Overview
The archive-migration tool migrates job archives from old schema versions to the current schema version. It handles schema changes such as the exclusive → shared field transformation and adds/removes fields as needed.
Features
- Parallel Processing: Uses worker pool for fast migration
- Dry-Run Mode: Preview changes without modifying files
- Safe Transformations: Applies well-defined schema transformations
- Progress Reporting: Shows real-time migration progress
- Error Handling: Continues on individual failures, reports at end
Exclusive → Shared
Converts the old exclusive integer field to the new shared string field:
0 → "multi_user"
1 → "none"
2 → "single_user"
Missing Fields
Adds fields required by current schema:
submitTime: Defaults to startTime if missing
energy: Defaults to 0.0
requestedMemory: Defaults to 0
shared: Defaults to "none" if still missing after transformation
Deprecated Fields
Removes fields no longer in schema:
mem_used_max, flops_any_avg, mem_bw_avg
load_avg, net_bw_avg, net_data_vol_total
file_bw_avg, file_data_vol_total
Usage
Build
cd ./tools/archive-migration
go build
Dry Run (Preview Changes)
./archive-migration --archive /path/to/archive --dry-run
Migrate Archive
# IMPORTANT: Backup your archive first!
cp -r /path/to/archive /path/to/archive-backup
# Run migration
./archive-migration --archive /path/to/archive
Command-Line Options
--archive <path>: Path to job archive (required)

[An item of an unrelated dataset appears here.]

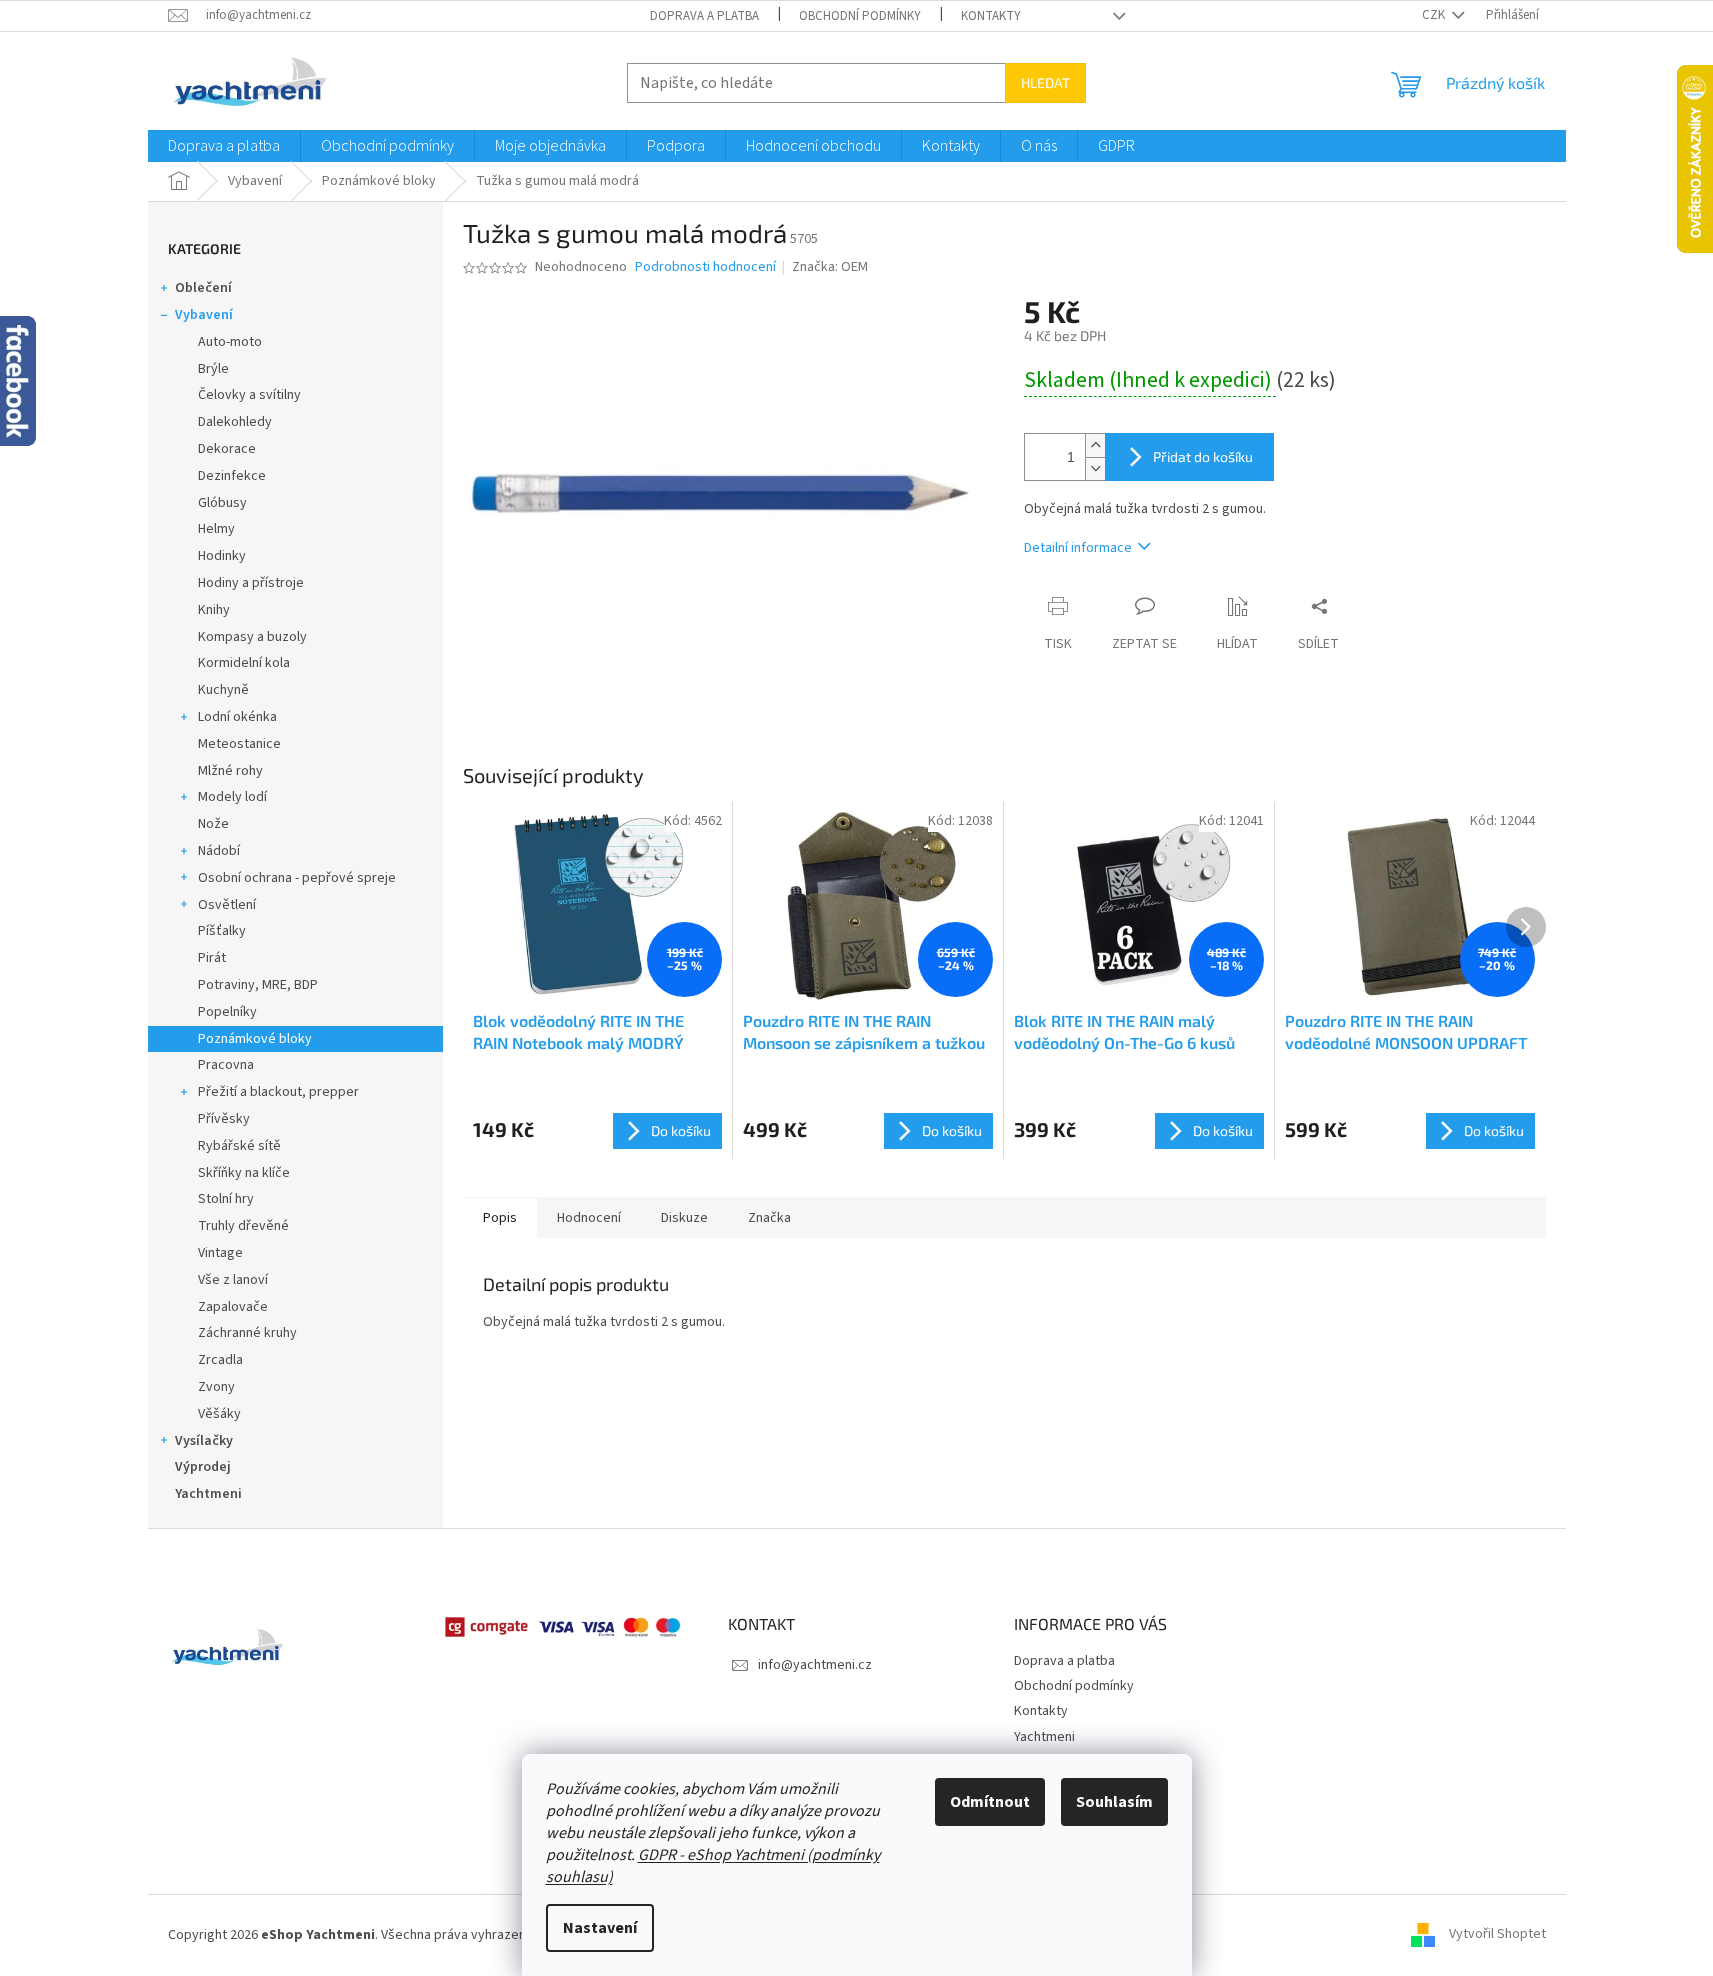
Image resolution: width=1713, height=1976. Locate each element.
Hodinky (222, 556)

--dry-run: Preview changes without modifying files
--workers <n>: Number of parallel workers (default: 4)
--loglevel <level>: Logging level: debug, info, warn, err, fatal, crit (default: info)
--logdate: Add timestamps to log messages
Examples
# Preview what would change
./archive-migration --archive ./var/job-archive --dry-run
# Migrate with verbose logging
./archive-migration --archive ./var/job-archive --loglevel debug
# Migrate with 8 workers for faster processing
./archive-migration --archive ./var/job-archive --workers 8
Safety
[!CAUTION]
Always backup your archive before running migration!
The tool modifies meta.json files in place. While transformations are designed to be safe, unexpected issues could occur. Follow these safety practices:
- Always run with
--dry-run first to preview changes
- Backup your archive before migration
- Test on a copy of your archive first
- Verify results after migration
Verification
After migration, verify the archive:
# Use archive-manager to check the archive
cd ../archive-manager
./archive-manager -s /path/to/migrated-archive
# Or validate specific jobs
./archive-manager -s /path/to/migrated-archive --validate
Troubleshooting
Migration Failures
If individual jobs fail to migrate:
- Check the error messages for specific files
- Examine the failing
meta.json files manually
- Fix invalid JSON or unexpected field types
- Re-run migration (already-migrated jobs will be processed again)
For large archives:
- Increase
--workers for more parallelism
- Use
--loglevel warn to reduce log output
- Monitor disk I/O if migration is slow
Technical Details
The migration process:
- Walks archive directory recursively
- Finds all
meta.json files
- Distributes jobs to worker pool
- For each job:
- Reads JSON file
- Applies transformations in order
- Writes back migrated data (if not dry-run)
- Reports statistics and errors
Transformations are idempotent - running migration multiple times is safe (though not recommended for performance).